[What to produce]:
Report how many lines in the listing below include the word "size". Write nothing besides the number.
──────────────────────────────
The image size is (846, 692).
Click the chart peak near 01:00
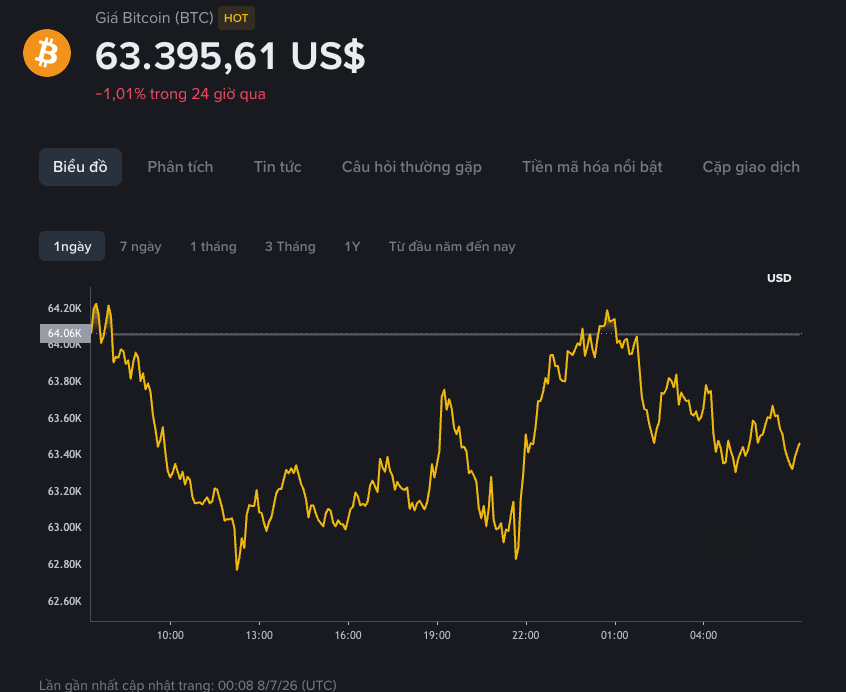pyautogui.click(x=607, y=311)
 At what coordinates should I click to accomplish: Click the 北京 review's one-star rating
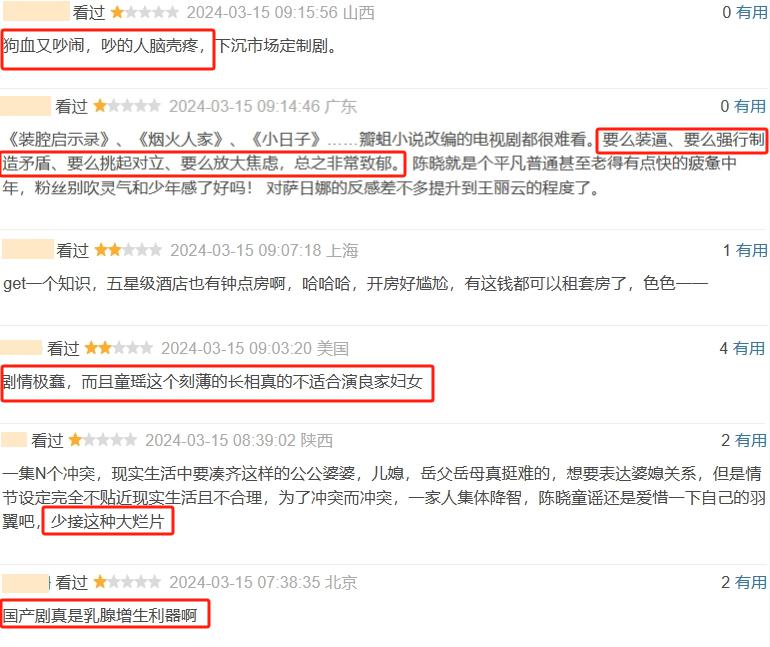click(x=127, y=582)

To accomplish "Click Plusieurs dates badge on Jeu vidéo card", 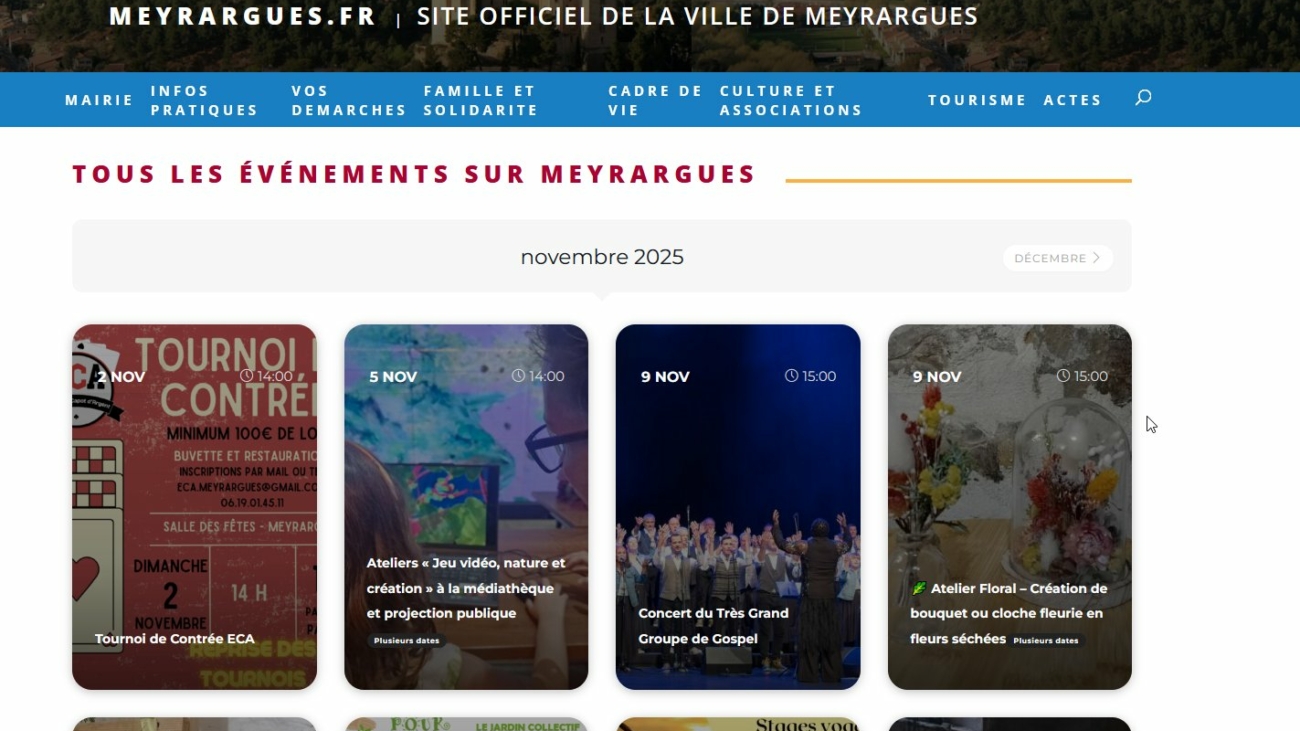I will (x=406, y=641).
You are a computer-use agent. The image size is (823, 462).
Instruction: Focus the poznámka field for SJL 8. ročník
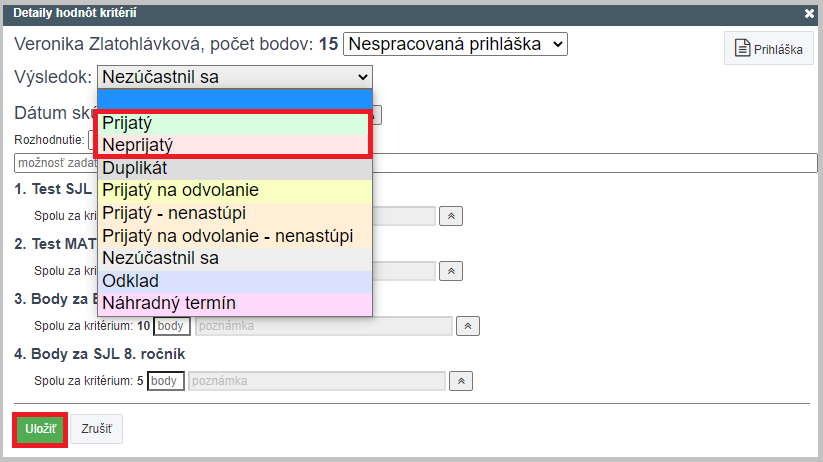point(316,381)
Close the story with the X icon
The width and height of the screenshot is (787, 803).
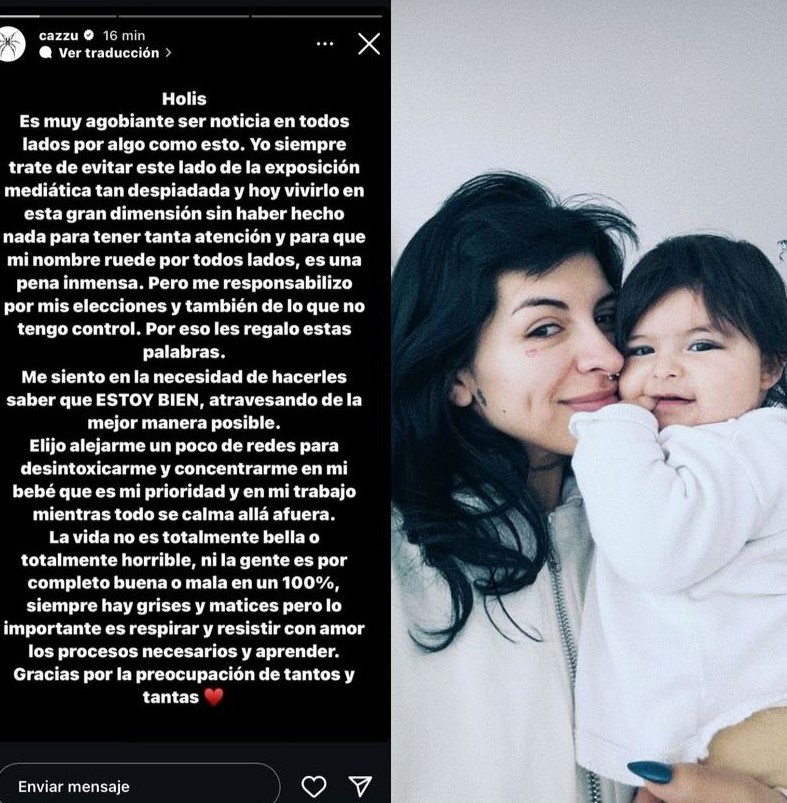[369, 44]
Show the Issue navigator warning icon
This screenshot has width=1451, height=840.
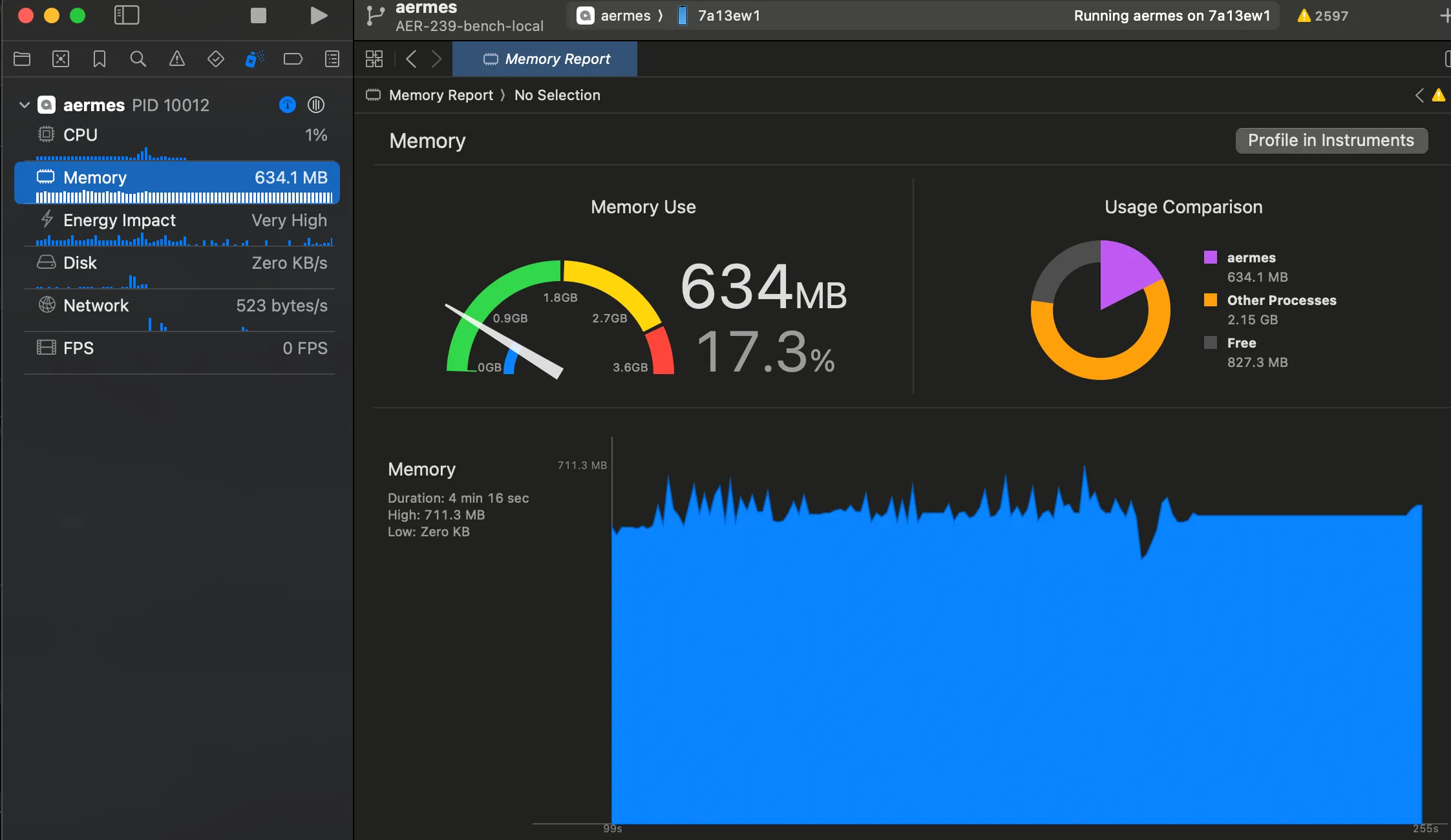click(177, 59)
──────────────────────────────
[Task response]:
2